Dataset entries

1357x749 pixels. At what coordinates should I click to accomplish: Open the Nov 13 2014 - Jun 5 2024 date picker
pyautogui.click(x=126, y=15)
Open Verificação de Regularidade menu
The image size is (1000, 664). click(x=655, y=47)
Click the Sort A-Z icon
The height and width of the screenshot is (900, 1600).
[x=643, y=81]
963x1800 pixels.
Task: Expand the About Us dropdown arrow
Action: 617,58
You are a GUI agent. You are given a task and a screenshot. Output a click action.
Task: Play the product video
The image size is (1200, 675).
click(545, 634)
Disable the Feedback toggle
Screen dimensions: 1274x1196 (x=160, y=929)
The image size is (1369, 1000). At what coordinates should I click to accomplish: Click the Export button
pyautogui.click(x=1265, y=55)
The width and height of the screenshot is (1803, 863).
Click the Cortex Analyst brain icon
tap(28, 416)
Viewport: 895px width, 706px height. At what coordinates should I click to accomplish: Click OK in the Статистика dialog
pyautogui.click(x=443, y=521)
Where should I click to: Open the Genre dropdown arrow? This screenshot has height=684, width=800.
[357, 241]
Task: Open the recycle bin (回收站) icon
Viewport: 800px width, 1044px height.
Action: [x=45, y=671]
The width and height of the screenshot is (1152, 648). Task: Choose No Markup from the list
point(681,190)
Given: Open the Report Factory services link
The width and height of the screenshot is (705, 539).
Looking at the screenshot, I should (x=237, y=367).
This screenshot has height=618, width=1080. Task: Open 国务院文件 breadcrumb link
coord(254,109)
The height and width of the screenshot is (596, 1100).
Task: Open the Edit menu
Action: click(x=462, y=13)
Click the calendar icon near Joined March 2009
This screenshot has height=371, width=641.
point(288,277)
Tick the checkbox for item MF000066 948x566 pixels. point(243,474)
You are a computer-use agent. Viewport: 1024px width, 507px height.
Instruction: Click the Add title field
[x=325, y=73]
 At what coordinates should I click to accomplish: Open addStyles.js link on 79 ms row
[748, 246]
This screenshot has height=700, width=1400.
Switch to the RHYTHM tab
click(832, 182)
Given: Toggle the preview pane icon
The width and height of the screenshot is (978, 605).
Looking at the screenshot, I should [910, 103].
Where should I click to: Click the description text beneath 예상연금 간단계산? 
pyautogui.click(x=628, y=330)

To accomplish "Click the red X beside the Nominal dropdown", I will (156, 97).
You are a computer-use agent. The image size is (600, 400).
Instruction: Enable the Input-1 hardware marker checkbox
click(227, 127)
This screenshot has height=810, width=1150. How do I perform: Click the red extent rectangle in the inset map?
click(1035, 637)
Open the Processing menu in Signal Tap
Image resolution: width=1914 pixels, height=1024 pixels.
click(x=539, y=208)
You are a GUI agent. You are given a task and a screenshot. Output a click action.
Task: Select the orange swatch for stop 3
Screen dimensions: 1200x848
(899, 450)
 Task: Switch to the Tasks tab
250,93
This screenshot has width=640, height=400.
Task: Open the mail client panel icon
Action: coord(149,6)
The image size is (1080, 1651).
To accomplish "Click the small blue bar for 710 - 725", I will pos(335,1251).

* Work required: Output, from the data above, the lines from the line with "Instruction: Enable the" to the line with "The image size is (1080, 1651)." exactly as they stand, both ends included and nothing else.

* Problem solution:
Instruction: Enable the Input-1 hardware marker checkbox
click(227, 127)
This screenshot has height=810, width=1150. How do I perform: Click the red extent rectangle in the inset map?
click(1035, 637)
Open the Processing menu in Signal Tap
Image resolution: width=1914 pixels, height=1024 pixels.
click(x=539, y=208)
You are a GUI agent. You are given a task and a screenshot. Output a click action.
Task: Select the orange swatch for stop 3
Screen dimensions: 1200x848
(899, 450)
 Task: Switch to the Tasks tab
250,93
This screenshot has width=640, height=400.
Task: Open the mail client panel icon
Action: coord(149,6)
The image size is (1080, 1651).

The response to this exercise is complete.